#### SELECTED EXCERPT:
· · · · · · ·

Re: [RFC PATCH 12/13] KVM: nSVM: Service local TLB flushes before nested transitions
From: Maxim Levitsky
Date: Tue Mar 04 2025 - 22:04:02 EST
On Mon, 2025-03-03 at 22:18 +0000, Yosry Ahmed wrote:
> On Fri, Feb 28, 2025 at 09:20:18PM -0500, Maxim Levitsky wrote:
> > On Wed, 2025-02-05 at 18:24 +0000, Yosry Ahmed wrote:
> > > KVM does not track TLB flush requests for L1 vs. L2. Hence, service
> > > local flush that target the current context before switching to a new
> > > one. Since ASIDs are tracked per-VMCB, service the flushes before every
> > > VMCB switch.
> > >
> > > This is conceptually similar to how nVMX calls
> > > kvm_service_local_tlb_flush_requests() in
> > > nested_vmx_enter_non_root_mode() and nested_vmx_vmexit(), with the
> > > following differences:
> > >
> > > 1. nVMX tracks the current VPID based on is_guest_mode(), so local TLB
> > > flushes are serviced before enter_guest_mode() and
> > > leave_guest_mode(). On the other hand, nSVM tracks the current ASID
> > > based on the current VMCB, so the TLB flushes are serviced before an
> > > VMCB switch.
> > >
> > > 2. nVMX only enters and leaves guest mode in
> > > nested_vmx_enter_non_root_mode() and nested_vmx_vmexit(). Other paths
> > > like vmx_set_nested_state() and vmx_leave_nested() call into these
> > > two functions. On the other hand, nSVM open codes the switch in
> > > functions like svm_set_nested_state() and svm_leave_nested(), so
> > > servicing the flush in svm_switch_svm() is probably most reliable.
> > >
> > > Signed-off-by: Yosry Ahmed <yosry.ahmed@xxxxxxxxx>
> > > ---
> > > arch/x86/kvm/svm/svm.c | 6 ++++++
> > > 1 file changed, 6 insertions(+)

· · · · · · ·

#### SOURCE EXCERPT:
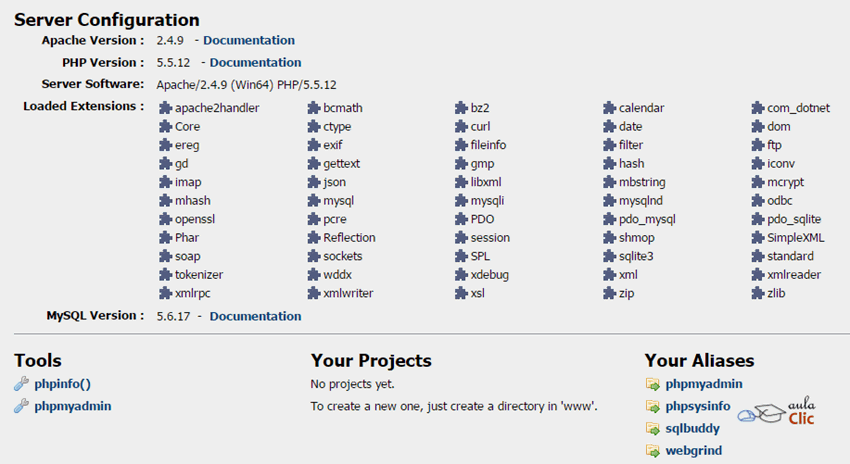Click the wrench icon beside phpinfo()
This screenshot has height=464, width=850.
pos(22,384)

· · · · · · ·

#### AIM OF THE TASK:
Answer these questions about the patch thread above:
(a) What date and time does the thread give for Maxim Levitsky's message?
(b) According to the thread, what does nSVM base its tracking of the current ASID on?
(c) Which file does the patch change, and how many insertions does it make?

#### COMPLETED TASK:
(a) Tue Mar 04 2025 - 22:04:02 EST
(b) The current VMCB
(c) arch/x86/kvm/svm/svm.c, with 6 insertions